=== Exercise material ===

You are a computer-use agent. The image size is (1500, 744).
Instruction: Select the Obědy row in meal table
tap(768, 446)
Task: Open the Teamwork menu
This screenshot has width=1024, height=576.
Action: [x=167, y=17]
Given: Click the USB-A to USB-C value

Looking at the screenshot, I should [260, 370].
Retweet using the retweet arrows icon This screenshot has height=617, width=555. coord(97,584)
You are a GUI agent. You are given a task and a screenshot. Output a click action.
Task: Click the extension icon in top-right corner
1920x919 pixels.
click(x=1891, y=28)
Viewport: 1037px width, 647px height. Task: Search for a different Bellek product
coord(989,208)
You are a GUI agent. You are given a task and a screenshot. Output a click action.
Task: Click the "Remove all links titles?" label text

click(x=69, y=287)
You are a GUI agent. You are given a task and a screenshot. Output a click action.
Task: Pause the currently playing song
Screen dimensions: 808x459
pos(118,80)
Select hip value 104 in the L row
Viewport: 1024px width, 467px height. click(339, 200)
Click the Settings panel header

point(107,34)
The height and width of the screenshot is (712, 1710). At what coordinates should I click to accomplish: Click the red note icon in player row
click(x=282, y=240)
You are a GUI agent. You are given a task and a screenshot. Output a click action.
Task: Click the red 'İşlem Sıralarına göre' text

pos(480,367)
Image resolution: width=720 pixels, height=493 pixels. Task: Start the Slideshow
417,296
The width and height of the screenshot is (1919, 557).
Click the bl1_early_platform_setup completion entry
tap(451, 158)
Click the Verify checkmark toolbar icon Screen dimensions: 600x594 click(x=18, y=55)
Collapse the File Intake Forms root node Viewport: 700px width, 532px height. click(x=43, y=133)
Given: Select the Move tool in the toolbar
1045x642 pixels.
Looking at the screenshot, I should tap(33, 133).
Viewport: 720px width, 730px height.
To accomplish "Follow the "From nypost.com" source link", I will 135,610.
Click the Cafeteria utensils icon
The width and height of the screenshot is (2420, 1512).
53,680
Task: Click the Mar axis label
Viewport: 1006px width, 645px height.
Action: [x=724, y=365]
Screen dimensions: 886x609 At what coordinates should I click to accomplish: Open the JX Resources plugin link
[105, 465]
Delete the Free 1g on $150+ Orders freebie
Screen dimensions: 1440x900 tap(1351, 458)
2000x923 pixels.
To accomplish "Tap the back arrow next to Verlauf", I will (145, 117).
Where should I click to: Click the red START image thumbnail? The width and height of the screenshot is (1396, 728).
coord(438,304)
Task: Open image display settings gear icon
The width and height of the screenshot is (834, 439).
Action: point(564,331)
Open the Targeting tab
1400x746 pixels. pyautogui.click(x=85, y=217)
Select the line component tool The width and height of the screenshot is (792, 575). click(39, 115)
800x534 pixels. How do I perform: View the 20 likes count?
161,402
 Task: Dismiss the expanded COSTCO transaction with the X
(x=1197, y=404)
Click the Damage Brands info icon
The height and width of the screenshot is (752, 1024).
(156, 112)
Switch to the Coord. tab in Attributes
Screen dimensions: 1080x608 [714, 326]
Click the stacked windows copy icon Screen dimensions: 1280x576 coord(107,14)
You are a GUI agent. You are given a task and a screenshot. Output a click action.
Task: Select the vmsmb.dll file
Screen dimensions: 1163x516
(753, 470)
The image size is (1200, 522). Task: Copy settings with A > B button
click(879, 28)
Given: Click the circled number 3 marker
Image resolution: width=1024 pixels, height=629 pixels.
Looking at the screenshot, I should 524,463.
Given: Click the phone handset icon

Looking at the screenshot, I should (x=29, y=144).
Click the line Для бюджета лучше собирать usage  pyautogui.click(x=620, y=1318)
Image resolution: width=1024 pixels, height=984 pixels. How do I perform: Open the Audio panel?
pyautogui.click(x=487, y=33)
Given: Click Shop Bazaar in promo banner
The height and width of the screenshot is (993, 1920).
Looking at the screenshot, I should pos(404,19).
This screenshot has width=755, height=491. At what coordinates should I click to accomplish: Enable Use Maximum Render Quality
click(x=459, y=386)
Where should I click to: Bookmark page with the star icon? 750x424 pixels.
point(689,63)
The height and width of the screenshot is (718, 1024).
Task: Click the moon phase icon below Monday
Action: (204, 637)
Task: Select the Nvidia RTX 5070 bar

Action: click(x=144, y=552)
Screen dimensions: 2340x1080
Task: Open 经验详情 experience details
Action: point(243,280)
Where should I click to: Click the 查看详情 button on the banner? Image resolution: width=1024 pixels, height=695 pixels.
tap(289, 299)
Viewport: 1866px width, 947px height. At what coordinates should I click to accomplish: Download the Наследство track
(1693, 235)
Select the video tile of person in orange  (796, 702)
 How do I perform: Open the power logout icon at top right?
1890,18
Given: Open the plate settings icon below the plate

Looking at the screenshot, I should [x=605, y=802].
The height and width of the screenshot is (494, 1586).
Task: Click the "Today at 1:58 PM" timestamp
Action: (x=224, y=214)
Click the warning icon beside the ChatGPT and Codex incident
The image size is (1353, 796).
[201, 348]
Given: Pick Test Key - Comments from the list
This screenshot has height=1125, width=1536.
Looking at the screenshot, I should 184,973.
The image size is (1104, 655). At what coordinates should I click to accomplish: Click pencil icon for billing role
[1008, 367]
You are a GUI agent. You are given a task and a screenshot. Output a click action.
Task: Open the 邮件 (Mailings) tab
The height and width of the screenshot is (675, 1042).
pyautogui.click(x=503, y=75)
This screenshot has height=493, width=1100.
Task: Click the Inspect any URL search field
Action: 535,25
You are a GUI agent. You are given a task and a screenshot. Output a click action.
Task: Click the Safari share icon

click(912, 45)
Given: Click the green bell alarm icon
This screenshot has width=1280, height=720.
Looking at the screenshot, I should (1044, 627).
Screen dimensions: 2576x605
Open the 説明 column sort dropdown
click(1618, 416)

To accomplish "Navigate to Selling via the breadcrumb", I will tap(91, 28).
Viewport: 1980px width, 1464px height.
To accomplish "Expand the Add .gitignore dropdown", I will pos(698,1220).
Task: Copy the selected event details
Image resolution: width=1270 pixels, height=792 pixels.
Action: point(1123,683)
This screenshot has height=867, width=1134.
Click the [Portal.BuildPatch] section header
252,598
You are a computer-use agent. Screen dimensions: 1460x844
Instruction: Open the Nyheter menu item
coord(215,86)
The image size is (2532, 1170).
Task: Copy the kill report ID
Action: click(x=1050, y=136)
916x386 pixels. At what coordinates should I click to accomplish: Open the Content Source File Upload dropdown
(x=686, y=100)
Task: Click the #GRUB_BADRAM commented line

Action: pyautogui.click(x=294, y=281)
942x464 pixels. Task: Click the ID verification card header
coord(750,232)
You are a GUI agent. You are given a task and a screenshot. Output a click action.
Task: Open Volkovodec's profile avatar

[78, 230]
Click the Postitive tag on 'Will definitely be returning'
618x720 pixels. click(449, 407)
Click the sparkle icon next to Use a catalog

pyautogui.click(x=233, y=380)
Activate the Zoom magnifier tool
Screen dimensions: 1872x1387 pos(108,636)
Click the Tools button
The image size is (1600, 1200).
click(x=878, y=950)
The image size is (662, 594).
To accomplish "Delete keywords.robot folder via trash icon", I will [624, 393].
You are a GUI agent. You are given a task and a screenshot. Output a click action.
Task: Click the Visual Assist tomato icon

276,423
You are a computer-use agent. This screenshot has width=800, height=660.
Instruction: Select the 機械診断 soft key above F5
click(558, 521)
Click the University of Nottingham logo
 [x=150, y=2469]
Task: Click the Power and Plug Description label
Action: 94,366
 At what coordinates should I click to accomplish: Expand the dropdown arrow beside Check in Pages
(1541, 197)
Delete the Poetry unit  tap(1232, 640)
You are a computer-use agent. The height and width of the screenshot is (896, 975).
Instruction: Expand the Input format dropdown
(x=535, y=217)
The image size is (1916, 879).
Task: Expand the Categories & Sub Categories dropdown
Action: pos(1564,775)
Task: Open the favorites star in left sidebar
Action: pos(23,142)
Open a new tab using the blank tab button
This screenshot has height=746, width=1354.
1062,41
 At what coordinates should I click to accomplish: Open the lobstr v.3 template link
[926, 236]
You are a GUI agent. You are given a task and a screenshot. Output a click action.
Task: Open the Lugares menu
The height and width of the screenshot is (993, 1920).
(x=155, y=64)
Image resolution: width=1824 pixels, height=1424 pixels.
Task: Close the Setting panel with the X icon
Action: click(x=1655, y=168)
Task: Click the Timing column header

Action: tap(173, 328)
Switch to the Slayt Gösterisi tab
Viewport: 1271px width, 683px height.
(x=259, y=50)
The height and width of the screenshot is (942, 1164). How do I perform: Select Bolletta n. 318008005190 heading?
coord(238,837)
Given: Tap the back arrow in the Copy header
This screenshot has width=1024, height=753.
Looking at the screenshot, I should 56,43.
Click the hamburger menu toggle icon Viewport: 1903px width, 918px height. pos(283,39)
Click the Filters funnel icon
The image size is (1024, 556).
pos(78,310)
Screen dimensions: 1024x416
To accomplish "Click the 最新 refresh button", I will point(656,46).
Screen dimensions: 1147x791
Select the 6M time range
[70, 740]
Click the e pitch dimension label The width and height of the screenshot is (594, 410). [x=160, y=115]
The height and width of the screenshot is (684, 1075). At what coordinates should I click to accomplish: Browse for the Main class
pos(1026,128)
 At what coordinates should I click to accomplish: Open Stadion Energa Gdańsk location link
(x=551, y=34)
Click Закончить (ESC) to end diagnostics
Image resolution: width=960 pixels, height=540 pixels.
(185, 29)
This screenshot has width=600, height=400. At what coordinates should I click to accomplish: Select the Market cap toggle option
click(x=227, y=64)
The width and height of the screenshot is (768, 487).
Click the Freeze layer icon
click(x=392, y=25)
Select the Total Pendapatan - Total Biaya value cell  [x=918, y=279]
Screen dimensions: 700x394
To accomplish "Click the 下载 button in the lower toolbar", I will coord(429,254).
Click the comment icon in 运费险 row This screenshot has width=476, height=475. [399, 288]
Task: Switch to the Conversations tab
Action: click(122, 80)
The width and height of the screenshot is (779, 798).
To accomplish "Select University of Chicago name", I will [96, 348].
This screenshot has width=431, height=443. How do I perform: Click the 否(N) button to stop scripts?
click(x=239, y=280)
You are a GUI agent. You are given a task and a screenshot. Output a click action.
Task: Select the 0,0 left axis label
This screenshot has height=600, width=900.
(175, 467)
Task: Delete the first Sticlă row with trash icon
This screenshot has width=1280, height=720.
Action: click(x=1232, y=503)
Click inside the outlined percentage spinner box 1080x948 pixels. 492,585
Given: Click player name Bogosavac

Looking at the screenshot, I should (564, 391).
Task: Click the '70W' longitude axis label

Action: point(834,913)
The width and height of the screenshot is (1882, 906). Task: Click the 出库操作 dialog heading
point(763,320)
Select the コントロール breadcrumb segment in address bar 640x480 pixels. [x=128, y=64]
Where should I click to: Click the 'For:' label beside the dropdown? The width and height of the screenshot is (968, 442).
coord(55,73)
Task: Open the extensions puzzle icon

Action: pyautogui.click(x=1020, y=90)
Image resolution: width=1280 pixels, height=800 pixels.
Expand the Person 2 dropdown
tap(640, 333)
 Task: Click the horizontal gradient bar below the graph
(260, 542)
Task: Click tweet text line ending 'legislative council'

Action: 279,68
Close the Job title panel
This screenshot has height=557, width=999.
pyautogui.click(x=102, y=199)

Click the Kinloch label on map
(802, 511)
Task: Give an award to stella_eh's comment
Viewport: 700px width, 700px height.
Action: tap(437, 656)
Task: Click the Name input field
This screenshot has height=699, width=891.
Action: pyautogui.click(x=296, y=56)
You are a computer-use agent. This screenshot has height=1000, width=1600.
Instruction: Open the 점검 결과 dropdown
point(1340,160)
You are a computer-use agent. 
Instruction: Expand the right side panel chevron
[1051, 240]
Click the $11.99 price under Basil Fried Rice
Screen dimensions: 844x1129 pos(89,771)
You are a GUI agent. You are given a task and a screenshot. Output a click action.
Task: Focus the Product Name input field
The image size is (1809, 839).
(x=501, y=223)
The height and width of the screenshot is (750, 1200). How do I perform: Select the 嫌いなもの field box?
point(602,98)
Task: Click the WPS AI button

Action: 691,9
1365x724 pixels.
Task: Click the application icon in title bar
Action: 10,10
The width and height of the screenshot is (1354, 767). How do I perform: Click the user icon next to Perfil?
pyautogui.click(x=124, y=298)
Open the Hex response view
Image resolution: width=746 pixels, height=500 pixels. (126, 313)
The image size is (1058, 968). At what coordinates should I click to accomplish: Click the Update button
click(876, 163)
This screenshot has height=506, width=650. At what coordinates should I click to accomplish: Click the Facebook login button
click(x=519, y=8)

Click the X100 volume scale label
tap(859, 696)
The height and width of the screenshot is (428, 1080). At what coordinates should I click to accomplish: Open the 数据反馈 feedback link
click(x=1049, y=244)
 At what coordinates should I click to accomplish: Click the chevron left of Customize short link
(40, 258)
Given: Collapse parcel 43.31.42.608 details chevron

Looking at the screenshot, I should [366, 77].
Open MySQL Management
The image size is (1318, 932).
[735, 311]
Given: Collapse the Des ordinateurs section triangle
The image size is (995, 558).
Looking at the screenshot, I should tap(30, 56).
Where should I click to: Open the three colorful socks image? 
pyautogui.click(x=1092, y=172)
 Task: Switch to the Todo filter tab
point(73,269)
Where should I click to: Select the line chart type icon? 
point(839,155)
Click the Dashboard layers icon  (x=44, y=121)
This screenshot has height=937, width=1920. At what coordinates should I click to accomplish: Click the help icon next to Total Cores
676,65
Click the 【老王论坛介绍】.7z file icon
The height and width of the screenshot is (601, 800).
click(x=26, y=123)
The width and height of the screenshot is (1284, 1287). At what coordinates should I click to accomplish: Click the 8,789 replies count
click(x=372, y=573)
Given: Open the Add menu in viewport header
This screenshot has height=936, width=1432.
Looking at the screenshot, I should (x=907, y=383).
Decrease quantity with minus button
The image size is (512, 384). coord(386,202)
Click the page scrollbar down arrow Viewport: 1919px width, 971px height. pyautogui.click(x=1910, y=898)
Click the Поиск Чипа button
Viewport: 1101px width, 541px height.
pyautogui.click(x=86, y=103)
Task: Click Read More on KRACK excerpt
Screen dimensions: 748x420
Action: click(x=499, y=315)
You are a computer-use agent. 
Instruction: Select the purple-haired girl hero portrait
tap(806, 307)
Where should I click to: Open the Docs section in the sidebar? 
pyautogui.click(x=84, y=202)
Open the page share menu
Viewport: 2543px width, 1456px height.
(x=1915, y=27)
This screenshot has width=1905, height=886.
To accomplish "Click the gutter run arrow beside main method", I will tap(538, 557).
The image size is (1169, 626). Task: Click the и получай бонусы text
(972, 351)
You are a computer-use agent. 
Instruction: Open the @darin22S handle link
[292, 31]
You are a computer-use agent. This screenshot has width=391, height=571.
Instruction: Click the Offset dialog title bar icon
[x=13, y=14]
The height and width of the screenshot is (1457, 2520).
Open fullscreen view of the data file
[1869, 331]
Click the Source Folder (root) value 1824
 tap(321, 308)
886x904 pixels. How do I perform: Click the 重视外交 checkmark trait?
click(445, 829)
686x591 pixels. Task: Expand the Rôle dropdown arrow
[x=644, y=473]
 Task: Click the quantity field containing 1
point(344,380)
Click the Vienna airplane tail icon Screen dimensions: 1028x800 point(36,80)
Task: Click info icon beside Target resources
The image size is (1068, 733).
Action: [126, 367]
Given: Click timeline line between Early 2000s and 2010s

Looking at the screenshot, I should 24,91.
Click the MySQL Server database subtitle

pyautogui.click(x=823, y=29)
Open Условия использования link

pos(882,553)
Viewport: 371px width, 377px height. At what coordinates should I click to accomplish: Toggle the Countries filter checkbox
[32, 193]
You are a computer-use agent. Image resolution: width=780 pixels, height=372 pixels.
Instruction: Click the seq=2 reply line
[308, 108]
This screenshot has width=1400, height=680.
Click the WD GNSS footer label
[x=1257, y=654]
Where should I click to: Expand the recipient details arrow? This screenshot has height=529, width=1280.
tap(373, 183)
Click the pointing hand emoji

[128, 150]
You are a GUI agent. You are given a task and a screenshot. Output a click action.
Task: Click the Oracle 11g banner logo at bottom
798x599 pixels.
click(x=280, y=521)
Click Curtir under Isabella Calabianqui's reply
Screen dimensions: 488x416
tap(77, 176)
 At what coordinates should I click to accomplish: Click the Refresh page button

===

* [Activity]:
Copy every line in the data above that has the string "breadcrumb" in it.

* [Finished exercise]:
To accomplish "Navigate to Selling via the breadcrumb", I will tap(91, 28).
Select the コントロール breadcrumb segment in address bar 640x480 pixels. [x=128, y=64]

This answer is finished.